Hence the last iteration of my project looks specifically at mental health and the field of psychiatry in an effort to argue for the importance of incorporating spirituality and religion into the culture and practice of medicine as a way to more humanely and more holistically treat those who do not readily fall within the secular paradigm wherein the body is deemed as separate from the mind. At the intersection of ethics, philosophy, and medical anthropology, my research explores the religious and cultural dimensions of medicine as well as the relationship between health and social change. With a particular focus on psychiatry and neuroscience, my interest is in how morality operates both on the interpersonal level and as embedded in the ordering of social life. Thus I examine the ways in which culture shapes our ideas about mental illness and how medicine and health are intimately bound up in a dialectical relationship with culture.

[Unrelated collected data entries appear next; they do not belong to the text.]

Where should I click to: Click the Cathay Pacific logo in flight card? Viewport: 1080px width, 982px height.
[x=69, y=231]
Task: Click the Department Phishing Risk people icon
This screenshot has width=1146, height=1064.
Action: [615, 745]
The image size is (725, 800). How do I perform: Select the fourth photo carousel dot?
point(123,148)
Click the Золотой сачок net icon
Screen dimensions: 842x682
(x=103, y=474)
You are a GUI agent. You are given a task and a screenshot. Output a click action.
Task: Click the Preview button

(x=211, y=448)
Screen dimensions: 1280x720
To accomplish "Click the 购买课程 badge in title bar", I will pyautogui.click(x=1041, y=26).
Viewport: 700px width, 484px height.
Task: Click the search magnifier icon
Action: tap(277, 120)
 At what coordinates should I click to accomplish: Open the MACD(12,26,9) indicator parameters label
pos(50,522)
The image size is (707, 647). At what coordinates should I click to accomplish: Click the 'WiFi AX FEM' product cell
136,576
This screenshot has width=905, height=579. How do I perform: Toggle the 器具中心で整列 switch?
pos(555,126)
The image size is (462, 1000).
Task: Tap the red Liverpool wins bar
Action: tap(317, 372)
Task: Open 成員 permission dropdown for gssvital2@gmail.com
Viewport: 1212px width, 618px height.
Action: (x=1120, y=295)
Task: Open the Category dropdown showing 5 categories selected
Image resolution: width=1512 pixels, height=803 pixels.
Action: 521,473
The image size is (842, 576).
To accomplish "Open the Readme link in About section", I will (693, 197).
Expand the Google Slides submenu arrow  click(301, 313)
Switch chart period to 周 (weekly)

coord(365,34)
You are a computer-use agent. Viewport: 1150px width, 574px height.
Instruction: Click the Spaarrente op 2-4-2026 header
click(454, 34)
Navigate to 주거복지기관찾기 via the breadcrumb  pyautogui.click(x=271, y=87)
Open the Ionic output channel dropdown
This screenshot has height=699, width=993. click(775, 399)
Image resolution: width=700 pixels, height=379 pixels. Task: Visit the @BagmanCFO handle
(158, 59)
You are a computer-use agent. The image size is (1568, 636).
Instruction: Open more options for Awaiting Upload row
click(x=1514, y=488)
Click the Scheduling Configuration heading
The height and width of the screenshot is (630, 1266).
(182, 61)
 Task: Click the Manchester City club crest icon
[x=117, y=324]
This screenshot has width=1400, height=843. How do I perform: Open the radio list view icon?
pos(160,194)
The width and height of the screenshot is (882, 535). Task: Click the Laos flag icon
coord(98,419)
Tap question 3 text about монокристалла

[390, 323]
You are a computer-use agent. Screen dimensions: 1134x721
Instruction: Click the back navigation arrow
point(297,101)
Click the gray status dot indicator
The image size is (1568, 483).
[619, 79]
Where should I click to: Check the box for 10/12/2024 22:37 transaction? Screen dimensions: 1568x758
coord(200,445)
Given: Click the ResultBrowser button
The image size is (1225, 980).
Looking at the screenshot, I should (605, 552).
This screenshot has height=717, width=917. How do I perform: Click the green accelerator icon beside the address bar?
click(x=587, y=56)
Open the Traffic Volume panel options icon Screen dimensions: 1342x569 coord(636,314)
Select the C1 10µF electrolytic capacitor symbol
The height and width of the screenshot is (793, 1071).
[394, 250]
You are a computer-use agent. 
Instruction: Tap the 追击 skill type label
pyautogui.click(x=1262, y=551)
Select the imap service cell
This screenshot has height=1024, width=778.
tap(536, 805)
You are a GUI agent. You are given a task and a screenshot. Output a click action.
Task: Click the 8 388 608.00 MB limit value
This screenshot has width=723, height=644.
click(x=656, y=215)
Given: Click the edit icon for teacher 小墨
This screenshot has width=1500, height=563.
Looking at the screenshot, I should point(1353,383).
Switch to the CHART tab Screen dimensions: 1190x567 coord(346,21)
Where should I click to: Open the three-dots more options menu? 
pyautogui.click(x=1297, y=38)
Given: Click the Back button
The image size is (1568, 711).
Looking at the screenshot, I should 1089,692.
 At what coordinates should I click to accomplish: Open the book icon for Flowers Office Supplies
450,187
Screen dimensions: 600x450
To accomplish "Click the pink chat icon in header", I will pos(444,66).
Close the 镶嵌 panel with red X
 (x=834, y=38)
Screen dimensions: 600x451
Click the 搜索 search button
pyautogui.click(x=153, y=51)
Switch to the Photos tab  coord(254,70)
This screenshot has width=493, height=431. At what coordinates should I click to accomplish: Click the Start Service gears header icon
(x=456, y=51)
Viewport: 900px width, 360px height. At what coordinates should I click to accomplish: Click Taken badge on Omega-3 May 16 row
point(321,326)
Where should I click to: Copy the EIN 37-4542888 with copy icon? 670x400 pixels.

Reflecting on this entire year and everything that I have learned about the field and about myself, I firmly believe that my true calling is medicine; my research has confirmed this for me, but so has my intuition and my passion to help people. Before each paper workshop, Professor Glenn Cohen has the speaker present a few words about their own personal narrative and how they became interested in their subject. The wisdom of this is exercise is now palpable. Moving forward, as I transition to prepare for MCATs followed by medical school and then ultimately training as a psychiatrist, I will always remember fondly these days as a Petrie-Flom Student Fellow in which I wrestled with difficult question about life and meaning. It has been an illuminating experience to have had this rich opportunity to engage in research that has much meaning to me and, I hope, to others, along with practical and personal benefit. I am honoured to be part of the Petrie-Flom family.